→ WORK TO COMPLETE
Return the exhibition description below word for word, from "Guided tour duration: 45" to "of this edition.".

“EVERY MAN TO HIS WORK”
Questions and Experiences Starting from the Manifesto of Good Work

Guided tour duration: 45 minutes

Exhibition promoted by Compagnia delle Opere

“Each man to his job.” This is how the passage by T.S. Eliot ends, the same passage from which this year’s Rimini Meeting takes its title. It is no surprise, then, that the theme of work is one of the main focuses of this edition.

Last year, the Meeting provided the opportunity to complete the reflections that led to the drafting of the Manifesto of Good Work, later disseminated by the Compagnia delle Opere in dozens of events across Italy. This document was not intended merely to outline programmatic points, but to spark a process of analysis, dialogue, and comparison among entrepreneurs and with all people and institutions interested in rethinking the meaning of work today.

This year’s edition takes a step further with an exhibition that bears the same title as Eliot’s concluding phrase and emerges as a “natural” development of the Manifesto.
Its starting point is that work still today raises countless questions for those who do it or seek it. At the same time, even though the volume and intensity of work are increasing, satisfaction and happiness among workers are declining, as national and international research continuously shows.

→ SOURCE EXCERPT
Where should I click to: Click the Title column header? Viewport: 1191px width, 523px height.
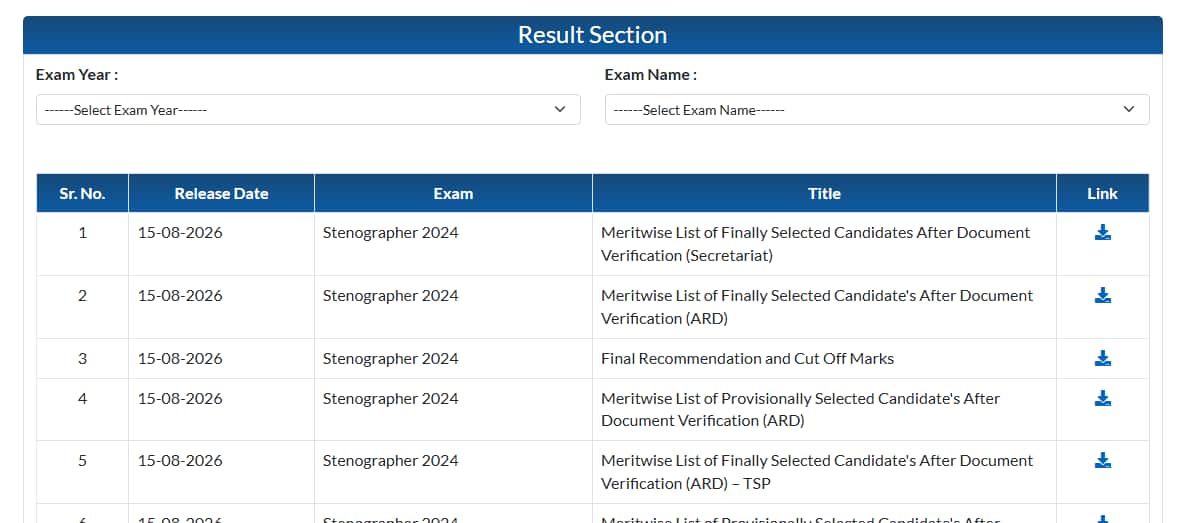point(824,194)
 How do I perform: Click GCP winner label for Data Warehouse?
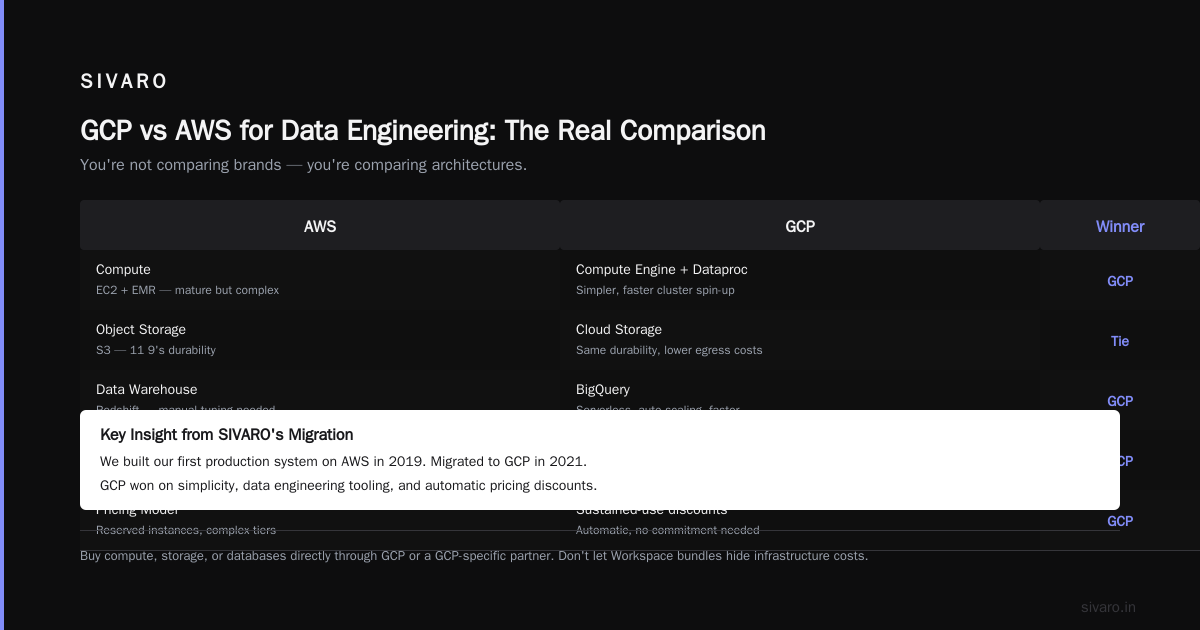pyautogui.click(x=1120, y=401)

→ TASK RESULT
Guided tour duration: 45 minutes

Exhibition promoted by Compagnia delle Opere

“Each man to his job.” This is how the passage by T.S. Eliot ends, the same passage from which this year’s Rimini Meeting takes its title. It is no surprise, then, that the theme of work is one of the main focuses of this edition.